# Favorite Current Spurs Player



## texan (Jul 10, 2003)

mines gotta be bruce bowen

http://www.nba.com/playerfile/bruce_bowen/index.html?nav=page

check him out


----------



## Peja Vu (Jun 9, 2002)

Brother Hedo


----------



## KokoTheMonkey (Aug 4, 2003)

Of course my favorite would be Tim Duncan (Why not?), but I do like Tony Parker the most after that. 

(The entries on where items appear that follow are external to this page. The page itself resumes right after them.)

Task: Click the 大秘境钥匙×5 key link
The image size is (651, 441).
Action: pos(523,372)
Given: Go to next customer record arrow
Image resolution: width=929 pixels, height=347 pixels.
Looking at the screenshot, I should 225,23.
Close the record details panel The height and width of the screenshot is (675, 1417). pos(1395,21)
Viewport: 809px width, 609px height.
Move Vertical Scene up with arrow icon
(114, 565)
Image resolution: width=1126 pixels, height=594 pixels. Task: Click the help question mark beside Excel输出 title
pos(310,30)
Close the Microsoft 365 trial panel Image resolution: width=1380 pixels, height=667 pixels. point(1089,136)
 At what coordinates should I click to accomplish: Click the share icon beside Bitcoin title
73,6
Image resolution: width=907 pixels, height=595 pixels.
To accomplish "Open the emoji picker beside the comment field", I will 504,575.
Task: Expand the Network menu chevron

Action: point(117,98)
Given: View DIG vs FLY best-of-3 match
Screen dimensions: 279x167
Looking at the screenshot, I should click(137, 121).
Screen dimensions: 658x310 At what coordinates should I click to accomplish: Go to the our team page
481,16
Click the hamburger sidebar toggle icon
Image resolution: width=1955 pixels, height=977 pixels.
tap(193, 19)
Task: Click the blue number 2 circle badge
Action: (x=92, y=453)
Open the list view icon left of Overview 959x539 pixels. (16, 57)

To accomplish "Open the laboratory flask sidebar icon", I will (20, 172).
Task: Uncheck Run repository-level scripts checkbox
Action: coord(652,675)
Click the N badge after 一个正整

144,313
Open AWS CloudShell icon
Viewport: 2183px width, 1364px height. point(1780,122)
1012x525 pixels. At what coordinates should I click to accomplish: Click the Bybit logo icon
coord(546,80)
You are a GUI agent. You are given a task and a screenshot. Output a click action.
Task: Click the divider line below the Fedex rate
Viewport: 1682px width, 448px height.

I have his jersey, and I just wonder what the future will bring for him.


----------



## XxMia_9xX (Oct 5, 2002)

i'm a big Parker fan! i started to become a spurs fan because of him... well of course i liked the spurs before 'cuz of tim duncan and d-rob but i really got in to liking the spurs when i saw him play....


----------



## thaKEAF (Mar 8, 2004)

Ginobili.


----------



## RollWithEm (Jul 16, 2002)

GINOBILI


----------



## RollWithEm (Jul 16, 2002)

GINOBILI


----------



## texan (Jul 10, 2003)

dude i love ur avatar!


----------



## ballstorm (Nov 30, 2003)

Tony parker . I used to like the spurs before he was in the place but he is the reason why keep on suporting them. And I must add Ginobili . And Tim Duncan.. and.. oh well , let's say I like the whole team


----------



## Luiz_Rodrigo (Dec 2, 2003)

Tim Duncan


----------



## italianBBlover (Mar 5, 2003)

Ginobili, of course


----------



## MagnusPinus (Aug 27, 2003)

> Originally posted by <b>italianBBlover</b>!
> Ginobili, of course


Ginobili of course.


----------



## Silent But Deadly (Aug 15, 2003)

Manu Ginobili is my favorite Spurs player. He has a lot of heart and always seemed to be underrated until this year.


----------



## spursfan50 (May 9, 2003)

Tim Duncan and Tony Parker.


----------



## JGKoblenz (Jul 19, 2002)

For me it's Manu!


----------



## TiMVP2 (Jun 19, 2003)

Devin Brown and Hedo tied


----------